## AIM OF THE TASK
Write out nothing except the lines running from the one containing "צרו קשר (218, 2354)" to the last line of the data, exactly as they stand.

------------------------------------------------

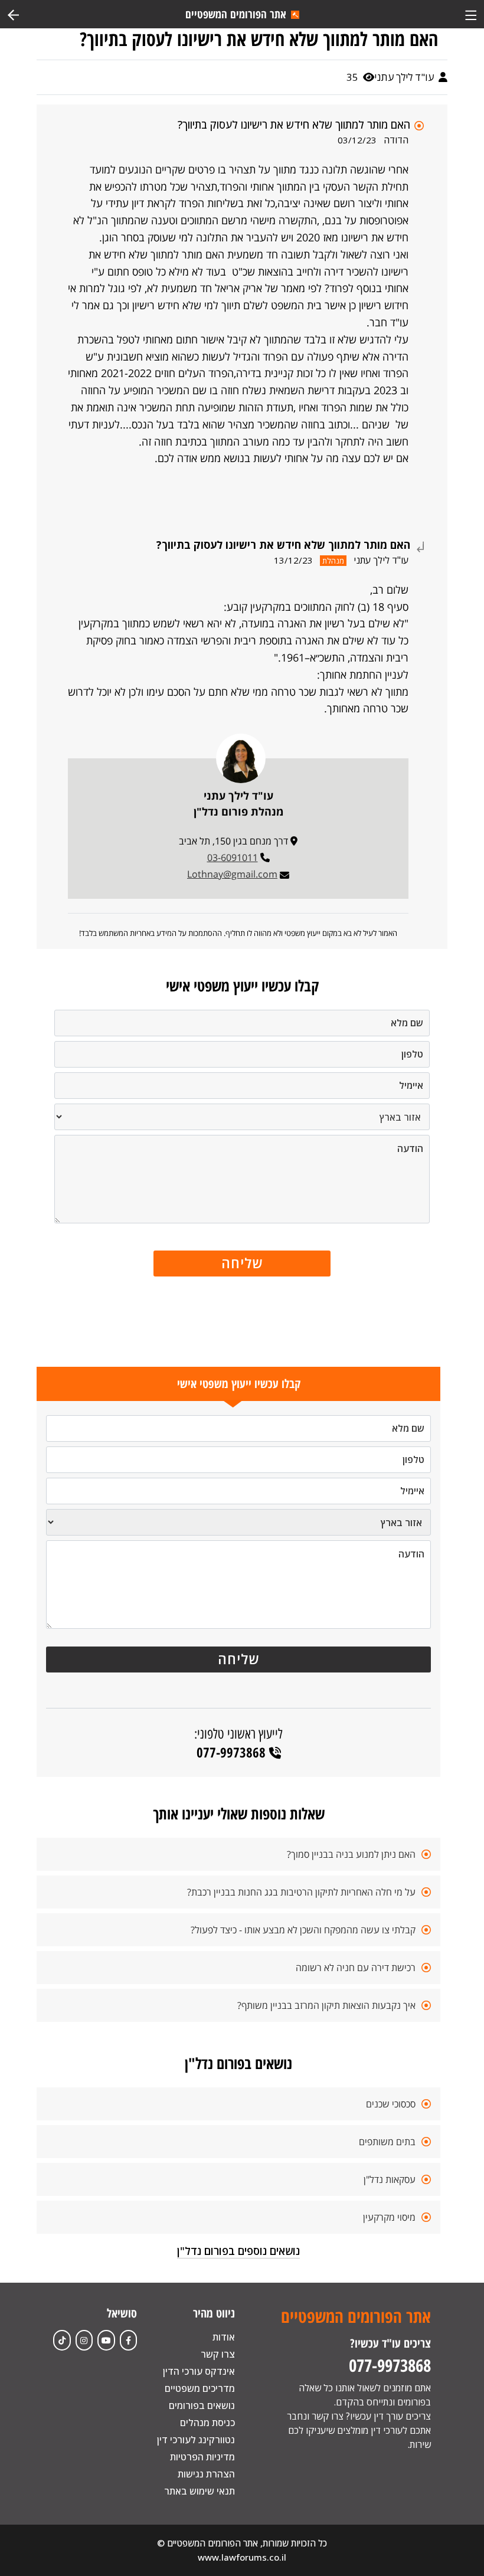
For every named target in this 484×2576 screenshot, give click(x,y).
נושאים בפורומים (202, 2405)
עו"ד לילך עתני (405, 77)
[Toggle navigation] (471, 14)
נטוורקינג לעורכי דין (196, 2439)
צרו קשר (218, 2354)
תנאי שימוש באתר (199, 2491)
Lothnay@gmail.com (232, 874)
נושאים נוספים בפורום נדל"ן (238, 2251)
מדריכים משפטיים (200, 2388)
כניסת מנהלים (207, 2422)
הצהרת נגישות (206, 2473)
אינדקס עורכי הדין (199, 2371)
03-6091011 (232, 857)
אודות (223, 2336)
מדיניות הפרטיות (202, 2456)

------------------------------------------------

## ANSWER SECTION
צרו קשר (218, 2354)
תנאי שימוש באתר (199, 2491)
Lothnay@gmail.com (232, 874)
נושאים נוספים בפורום נדל"ן (238, 2251)
מדריכים משפטיים (200, 2388)
כניסת מנהלים (207, 2422)
הצהרת נגישות (206, 2473)
אינדקס עורכי הדין (199, 2371)
03-6091011 (232, 857)
אודות (223, 2336)
מדיניות הפרטיות (202, 2456)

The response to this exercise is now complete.